In the data below, find the line that contains "Image resolution: width=661" and the line that contains "Open the three-dot more options menu". Copy both, plus every line between them, exactly.

-------- TASK MATERIAL

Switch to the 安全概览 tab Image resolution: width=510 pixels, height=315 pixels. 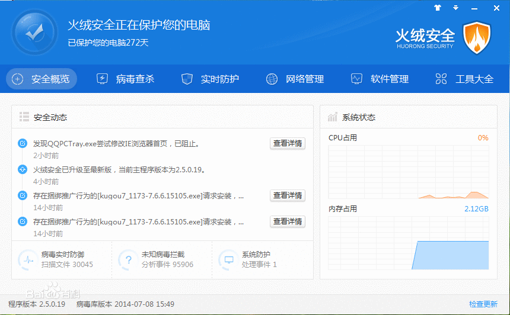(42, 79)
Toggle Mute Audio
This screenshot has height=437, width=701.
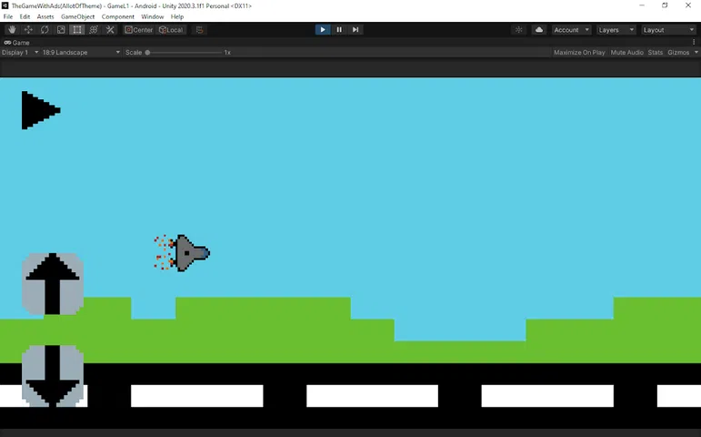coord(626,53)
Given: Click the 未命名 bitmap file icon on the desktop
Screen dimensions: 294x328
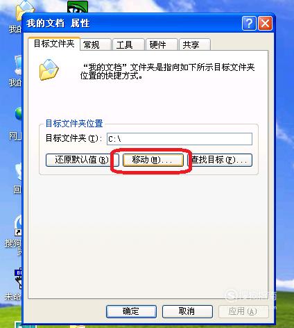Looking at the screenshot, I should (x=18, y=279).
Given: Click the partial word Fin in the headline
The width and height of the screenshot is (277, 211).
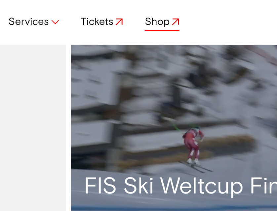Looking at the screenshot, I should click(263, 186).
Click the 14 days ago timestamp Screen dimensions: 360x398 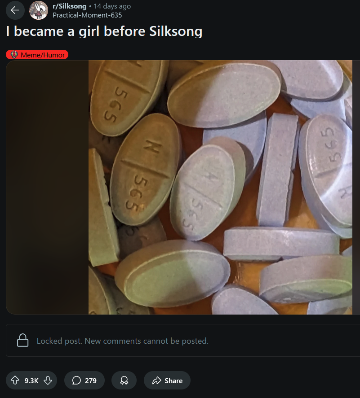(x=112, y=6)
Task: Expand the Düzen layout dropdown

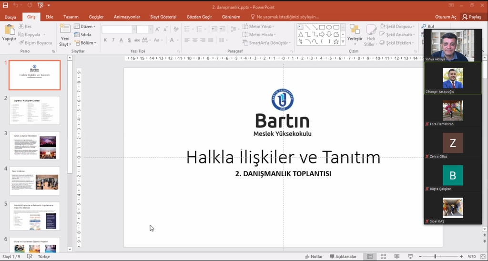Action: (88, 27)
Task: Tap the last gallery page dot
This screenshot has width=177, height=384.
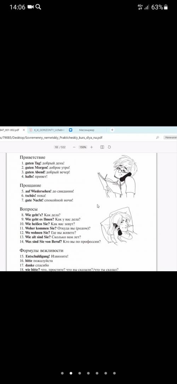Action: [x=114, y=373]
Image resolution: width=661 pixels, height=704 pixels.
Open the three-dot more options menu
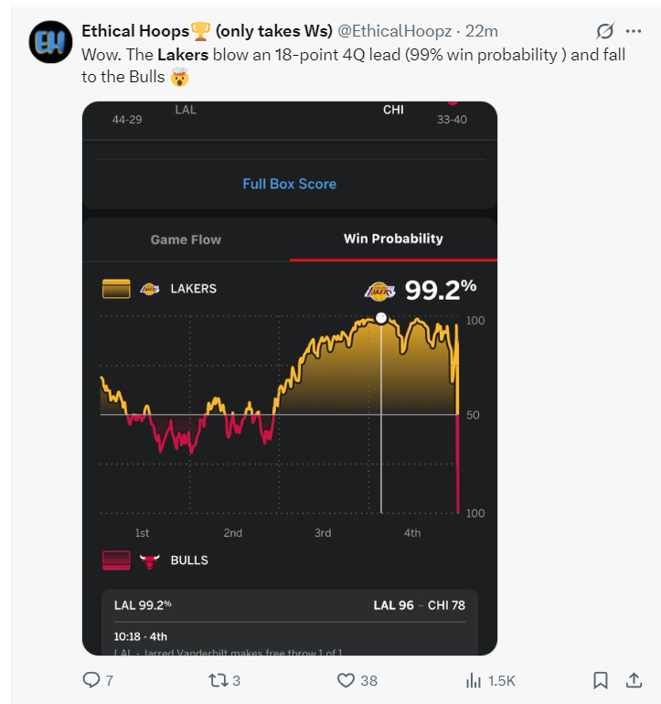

----------------
-------- TASK MATERIAL

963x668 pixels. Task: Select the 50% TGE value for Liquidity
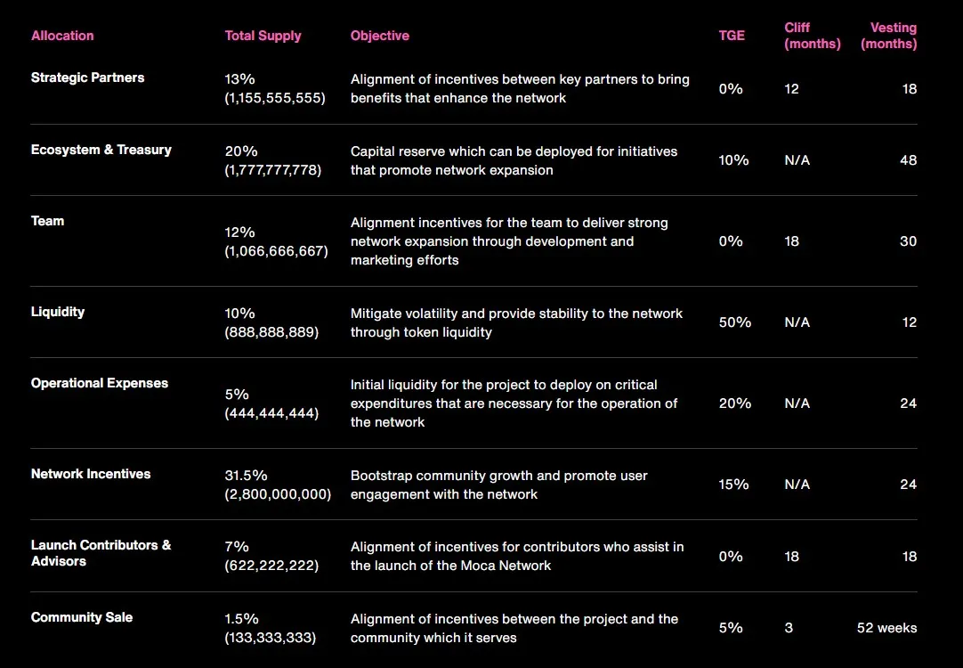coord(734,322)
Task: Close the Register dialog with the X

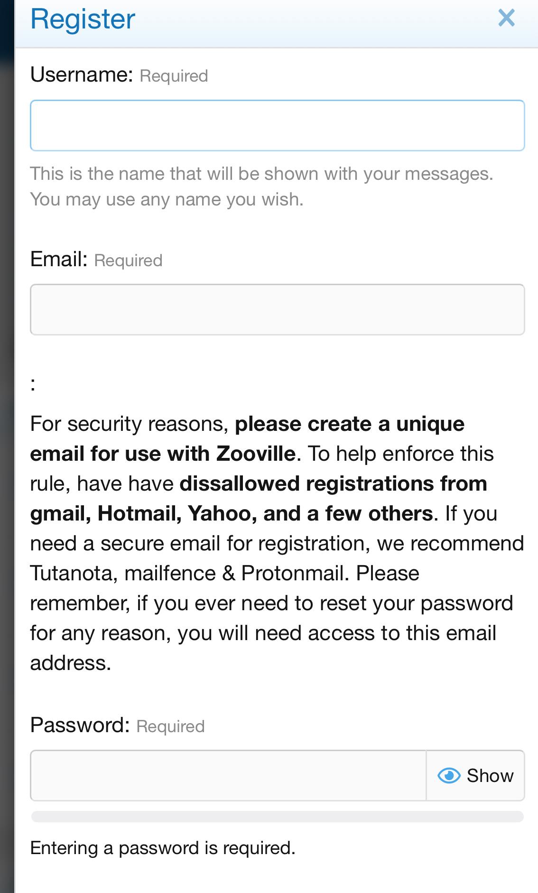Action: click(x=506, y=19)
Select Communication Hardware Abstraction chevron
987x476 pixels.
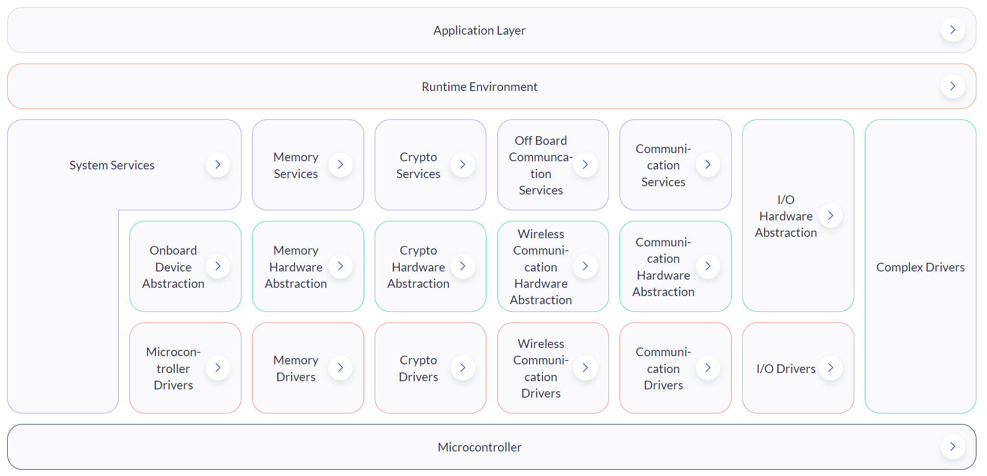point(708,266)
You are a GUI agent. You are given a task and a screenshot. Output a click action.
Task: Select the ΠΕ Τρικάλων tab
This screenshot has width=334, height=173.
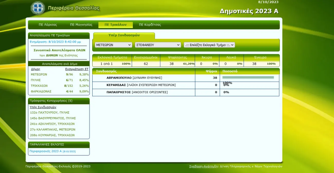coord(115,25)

----------------
-------- TASK MATERIAL

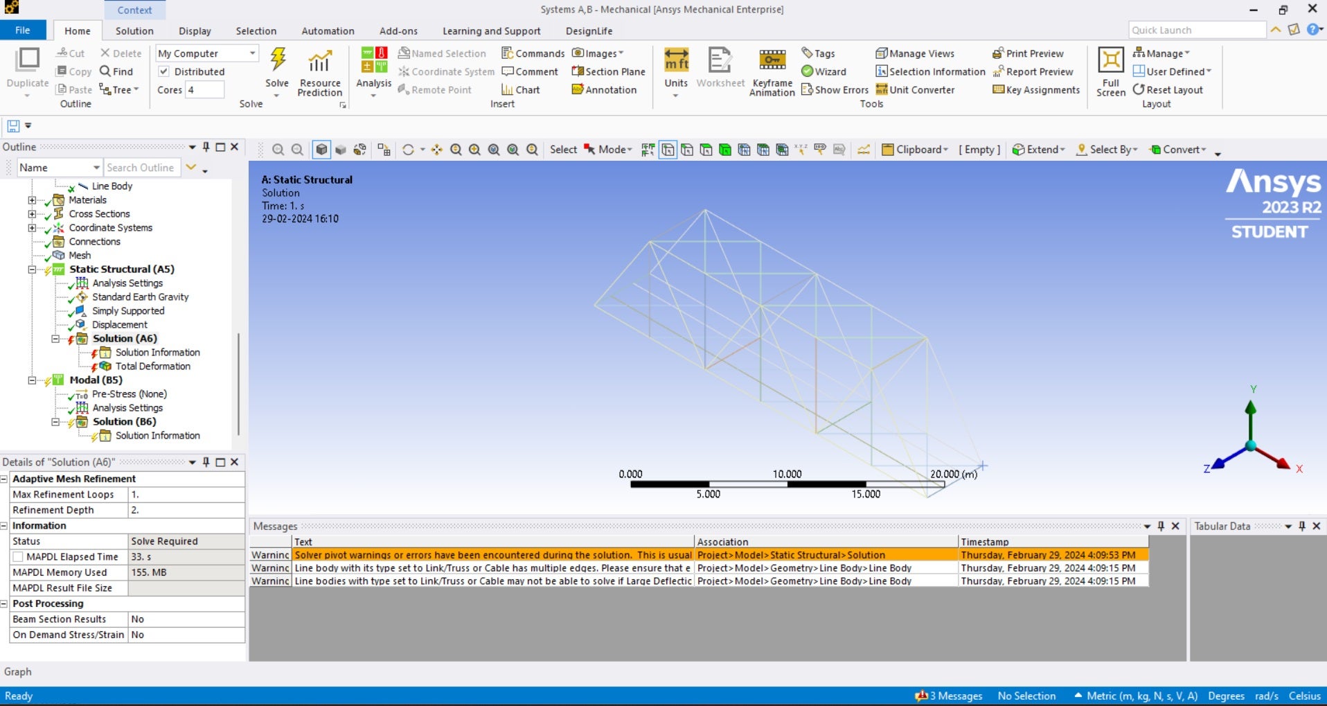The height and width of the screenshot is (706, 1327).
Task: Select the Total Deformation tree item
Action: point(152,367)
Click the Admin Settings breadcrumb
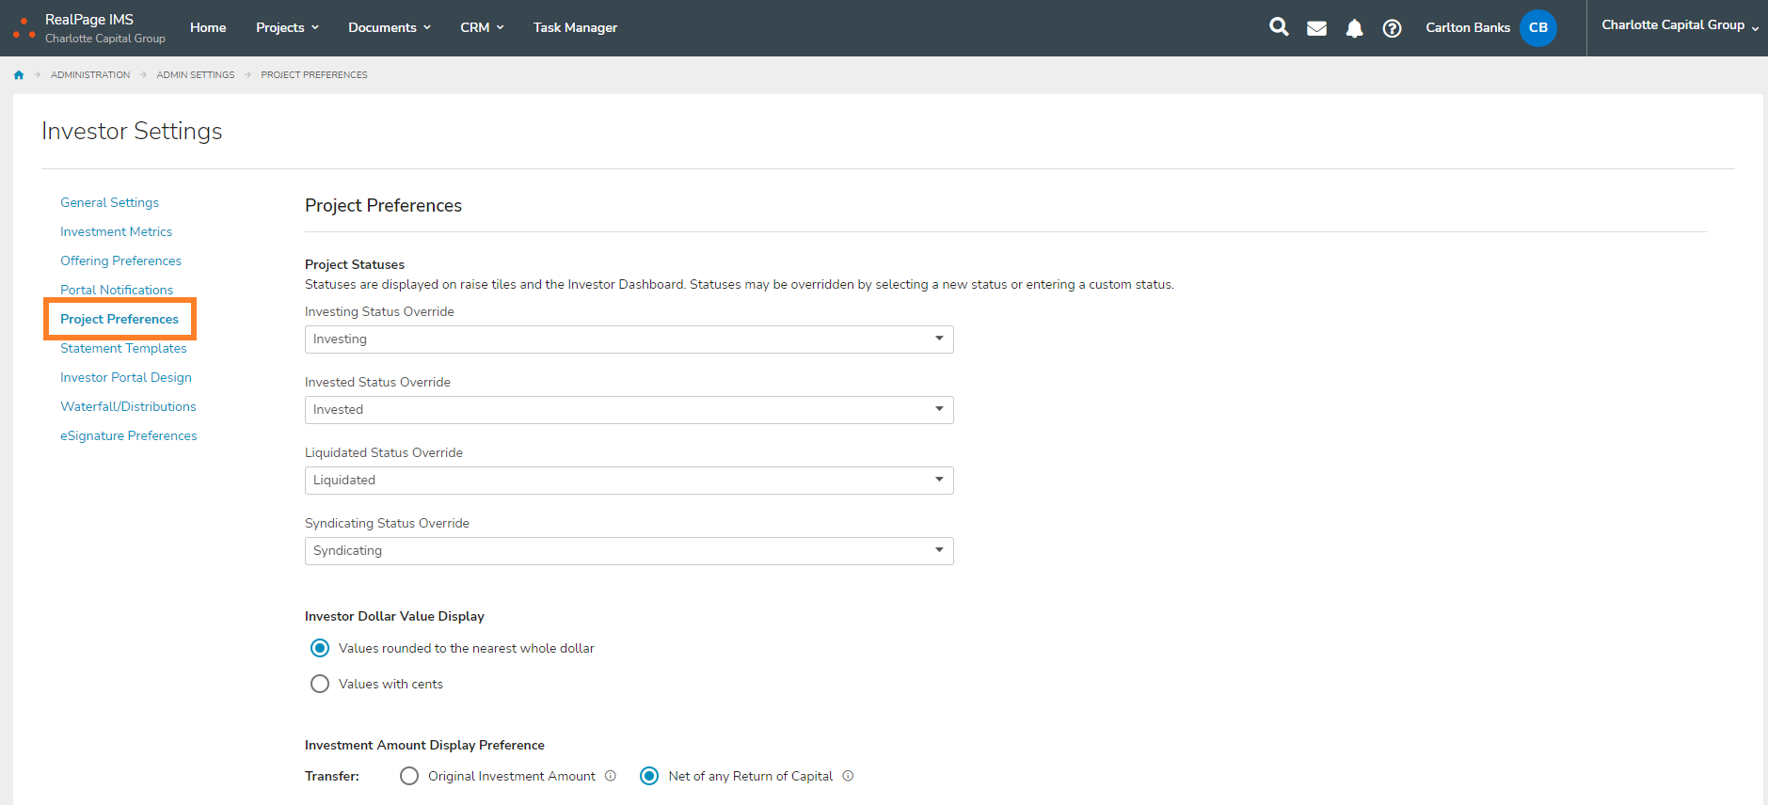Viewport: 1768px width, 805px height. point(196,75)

----------------

#### [EXERCISE RESPONSE]
Image resolution: width=661 pixels, height=704 pixels.
Open the three-dot more options menu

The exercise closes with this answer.